Let's use \(x \) for \(m_R \) and \(y \) for \(n_R \text{.}\) We want to find \(x \) and \(y \) that maximize

\begin{equation*} \frac{2K}{x + y} \end{equation*}

under the constrant that \(x y = K \text{.}\) This is equivalent to finding \(x \) and \(y \) that minimize \(x + y \) under the constraint that \(x y = K \text{.}\)

Letting \(y = K / x \) we find that we need to minimize

\begin{equation*} f( x ) = x + \frac{K}{x}. \end{equation*}

By setting the derivative to zero, we find that the desired \(x \) must satisfy

\begin{equation*} 1 - \frac{K}{x^2} = 0. \end{equation*}

Manipulating this yields

\begin{equation*} x^2 = K \end{equation*}

and hence \(x = \sqrt{K} \) and \(y = K / x = \sqrt{K} \text{.}\)

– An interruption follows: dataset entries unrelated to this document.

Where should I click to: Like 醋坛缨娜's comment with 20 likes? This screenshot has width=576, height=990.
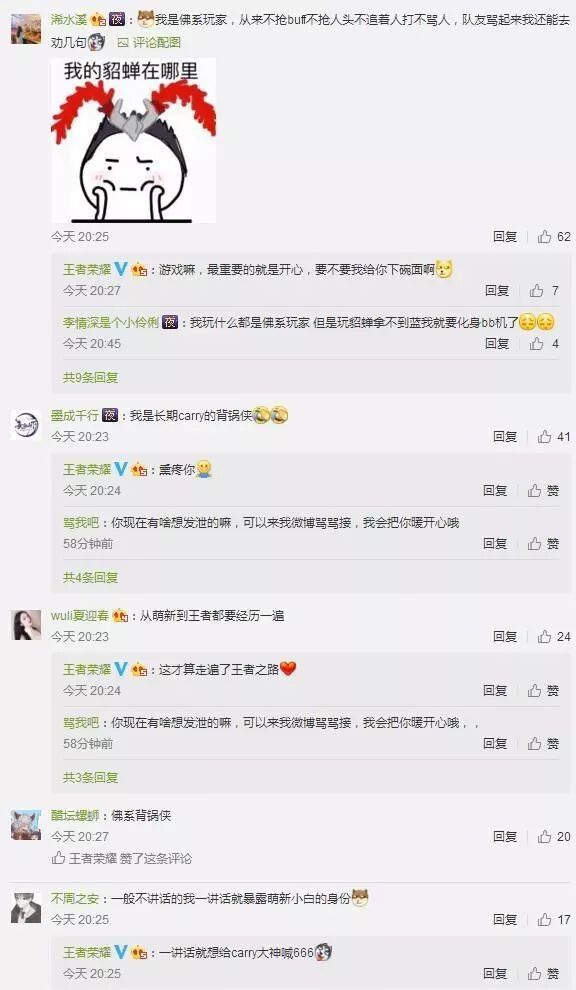554,837
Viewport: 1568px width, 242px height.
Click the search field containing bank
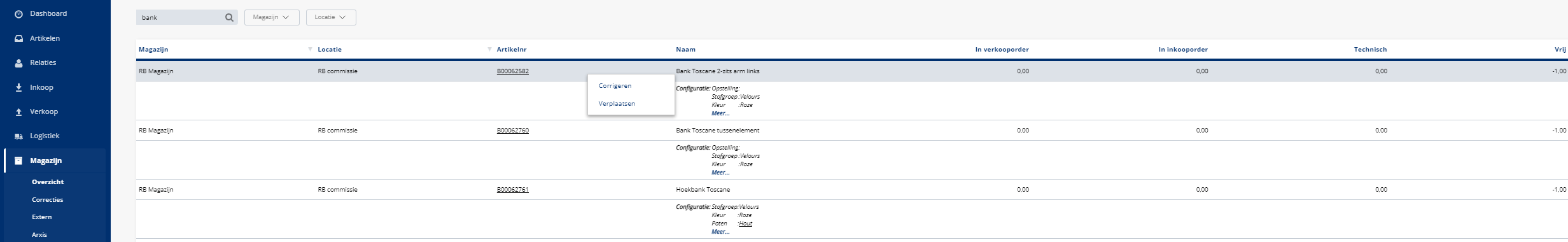coord(181,18)
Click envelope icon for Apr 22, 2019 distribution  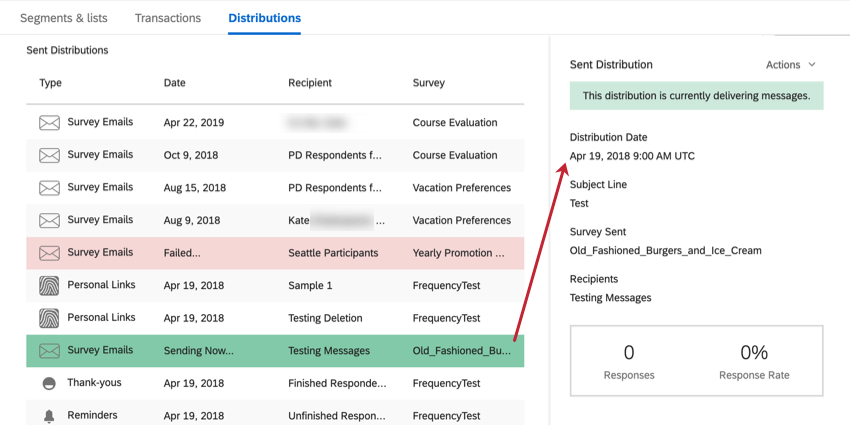(49, 123)
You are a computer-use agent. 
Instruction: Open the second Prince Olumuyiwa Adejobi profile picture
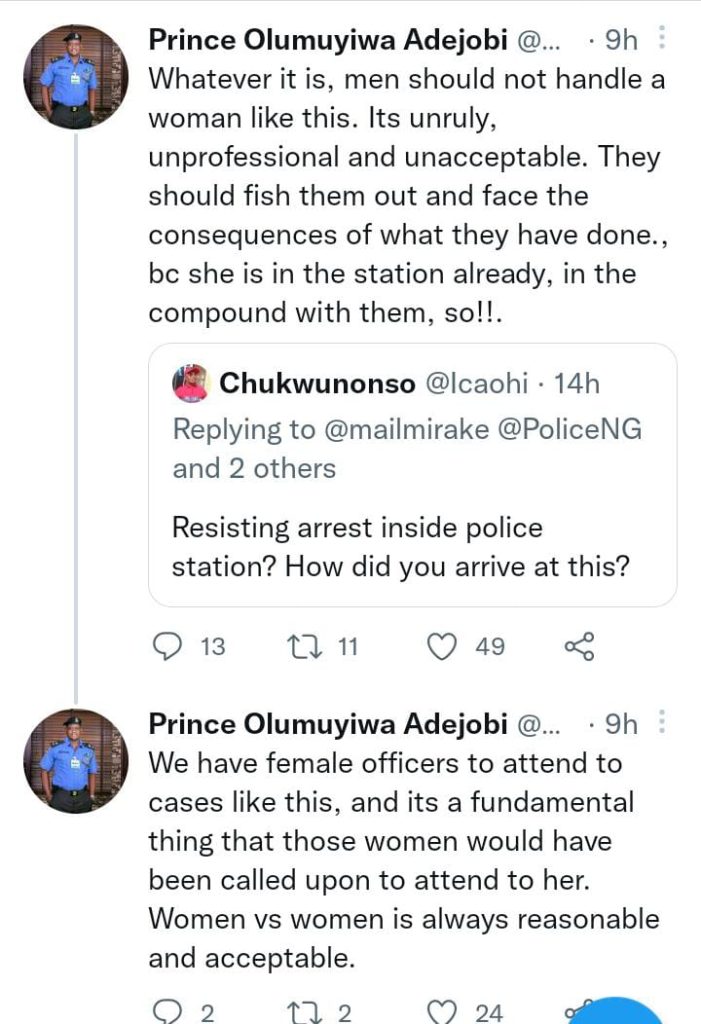click(76, 762)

Strictly speaking, you should to check that it is a minimum of \(f(x)\) by examining the second derivative and checking that it is positive at the extremum.

Remark 2.4.7.

In practice, we have seen that the shape of the block of \(C\) kept in registers is not square for a number of reasons:

The formula for the number of vector registers that are used, when the vector length is four, is

\begin{equation*} \frac{m_R}{4} n_R + \frac{m_R}{4} + 1. \end{equation*}

Even if the number of registers is a "nice number", it may not be optimal for \(m_R \) to equal \(n_R \text{.}\)
For now, \(m_R \) has to be a multiple of the vector length. Later we will see that we could instead choose \(n_R \) to be a multiple of the vector length. Regardless, this limits the choices.
The (load and) broadcast may be a more expensive operation than the load, on a per double that is loaded basis.
There are other issues that have to do with how instructions are pipelined that are discussed in a paper mentioned in Unit 2.5.1.